A Zona de Comércio Livre Continental Africana (ZCLCA) mais conhecida pelo acrónimo da sua versão em inglês – AfCFTA – nasceu em 2018 em Kigali com a ambição de se tornar na maior zona de comércio livre mundial e no principal acelerador do comércio intra-continental que é visto como uma das chaves para realizar o potencial das empresas que produzem em África e, sobretudo, contribuir para o crescimento económico do continente e desta forma reduzir drasticamente os níveis de pobreza actuais.
A ZCLCA carece da ratificação em cada um dos países africanos para que entre de facto em vigor o mecanismo de harmonização alfandegária e o levantamento de barreiras que condicionam o comércio livre no continente.

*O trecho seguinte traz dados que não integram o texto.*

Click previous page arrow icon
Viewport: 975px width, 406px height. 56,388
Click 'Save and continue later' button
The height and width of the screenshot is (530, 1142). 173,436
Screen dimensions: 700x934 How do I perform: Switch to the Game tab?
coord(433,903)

O entusiamo demonstrado pela generalidade dos 54 signatários em 2018 para o acordo que estava agendado para entrar em vigor em 2021 se materializou na mesma medida uma vez que até a data 47 países depositaram os instrumentos de ratificação.
Infelizmente, apesar da iniciativa ambiciosa que permitiu o nascimento da ZCLCA prevalecem práticas que trafegam na contramão na liberalização do comércio que visa alargar os mercados para as empresas africanas e um bom exemplo disto é a persistência de barreiras não pautadas entre Angola e República Democrática do Congo que levou a Associação dos Transportadores Rodoviários de Mercadorias de Angola (ATROMA) a suspender a circulação de viaturas angolanas de transporte de mercadorias na RDC por tempo indeterminado uma vez que as autoridades congolesas cobram o equivalente a USD 4.000 por cada camião angolana que transita dentro do seu território, valor que eleva os custos com fretes para níveis incomportáveis para maior parte dos operadores e prejudica, naturalmente, o cliente final.

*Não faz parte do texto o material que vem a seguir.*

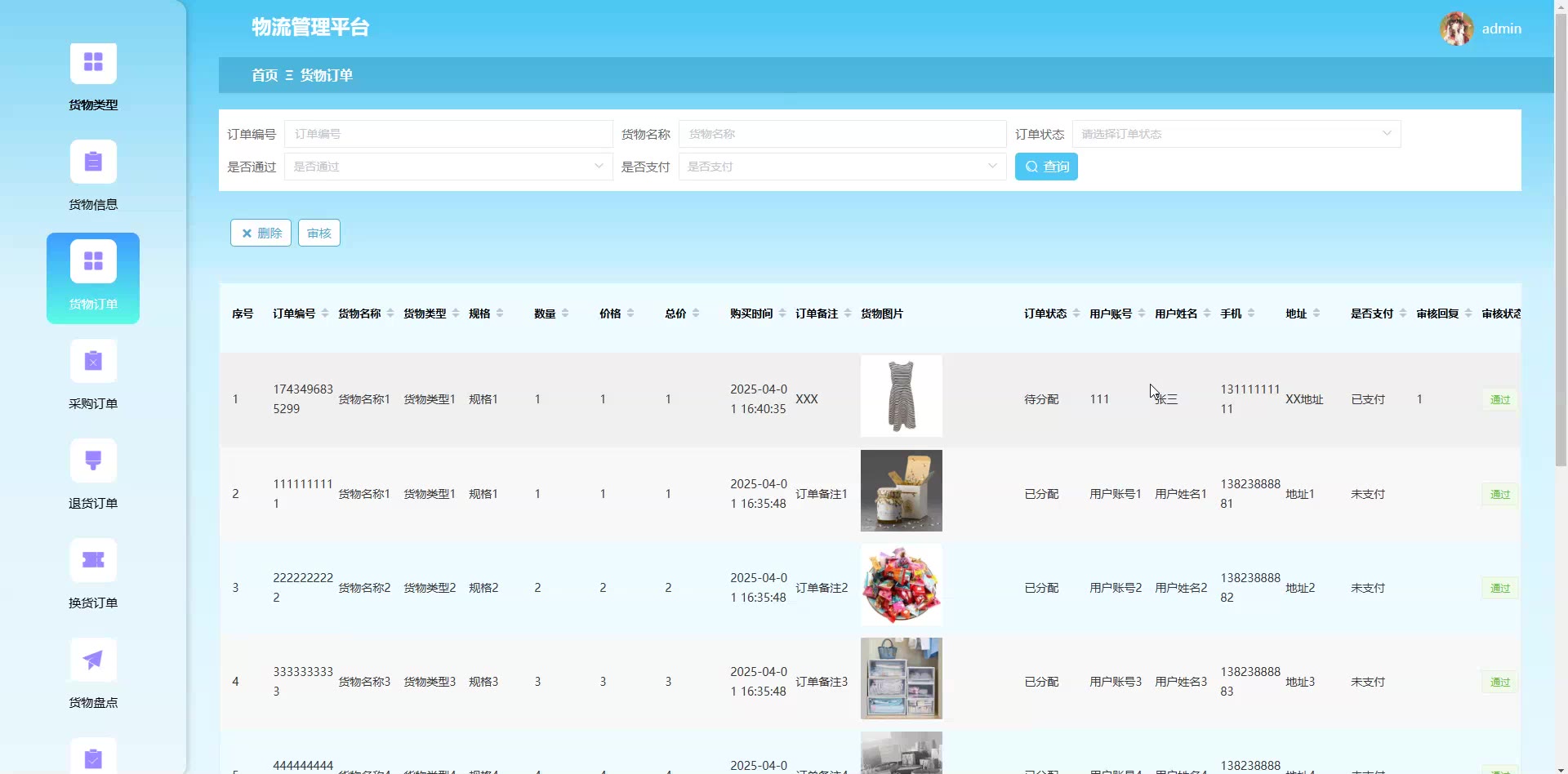Open the striped dress product thumbnail
Image resolution: width=1568 pixels, height=774 pixels.
[x=901, y=397]
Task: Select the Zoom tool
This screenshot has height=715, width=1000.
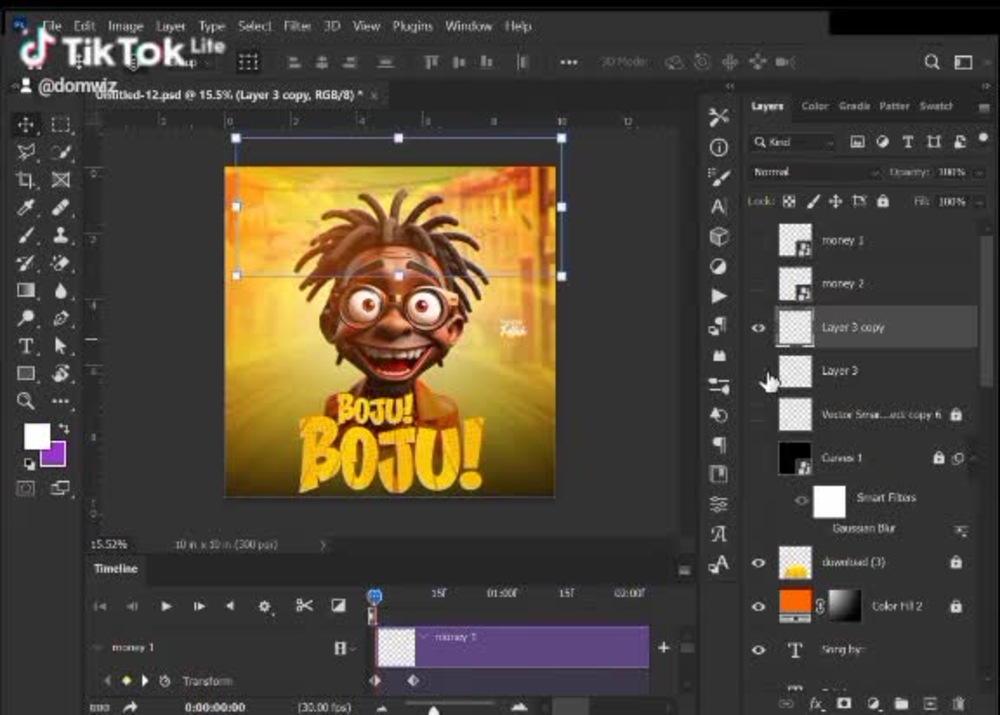Action: click(25, 401)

Os operadores nacionais buscavam o tratamento recíproco para elevar a taxa cobrada aos camionistas congoleses do valor equivalente a USD 50 para os USD 4.000 cobrados pelas autoridades congolesas aos angolanos e foi isto que foi decidido pelas autoridades angolanas após terem falhado as negociações com os vizinhos congoleses.
Este tipo de acções não ajuda os países africanos a aumentar a quota de produtos transformados ou semi-transformados nas suas exportações e condenam as empresas locais a um caminho bem mais complicado para prosperidade. Segundo o African Trade Report 2023 do Afreximbank, para o ano 2022 apenas 13 países africanos respondiam por 81% das exportações de produtos transformados de todo o continente (Angola representa 2%). O comércio intra-africano representa 20% das exportações dos produtos manufacturados.

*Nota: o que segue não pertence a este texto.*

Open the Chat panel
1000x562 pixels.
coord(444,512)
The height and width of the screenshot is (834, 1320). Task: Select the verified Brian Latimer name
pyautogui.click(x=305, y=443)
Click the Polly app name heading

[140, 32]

A taxa exagerada cobrada pelas autoridades congolesas é mais uma demonstração da forma esquizofrénica que muitos países africanos encaram o comércio livre que é viste essencialmente como uma ameaça ao produtor nacional e não necessariamente como uma oportunidade. Os produtores angolanos, tanto de produtos agrícolas como bens manufacturados, têm experimentado um aumento das suas exportações mas o potencial é maior que a realidade actual porque continuam a enfrentar temas relacionados com o défice de infra-estruturas e questões institucionais que limitam as trocas intra-regionais. Angola não está isenta de culpas na construção deste ambiente de negócios pouco amigo das transacções transfronteiriças porque com frequência faz recurso ao protecionismo para barrar a concorrência externa como aconteceu com a produção de cimento cujos operadores enfrentaram bloqueios do outro lado da fronteira.
Enquanto os países africanos não abraçarem o comércio com os seus vizinhos mais difícil será dinamizar as suas economias domésticas e reduzir os problemas sociais que afectam boa parte das famílias africanas, condenadas a viver em sociedade politicamente instáveis e economicamente improdutivas. O comércio livre, de forma isolada, não será a panaceia para os problemas económicos e sociais de África mas certamente teria um impacto positivo que apenas por miopia ideológica não parece óbvio para as elites governativas africanas.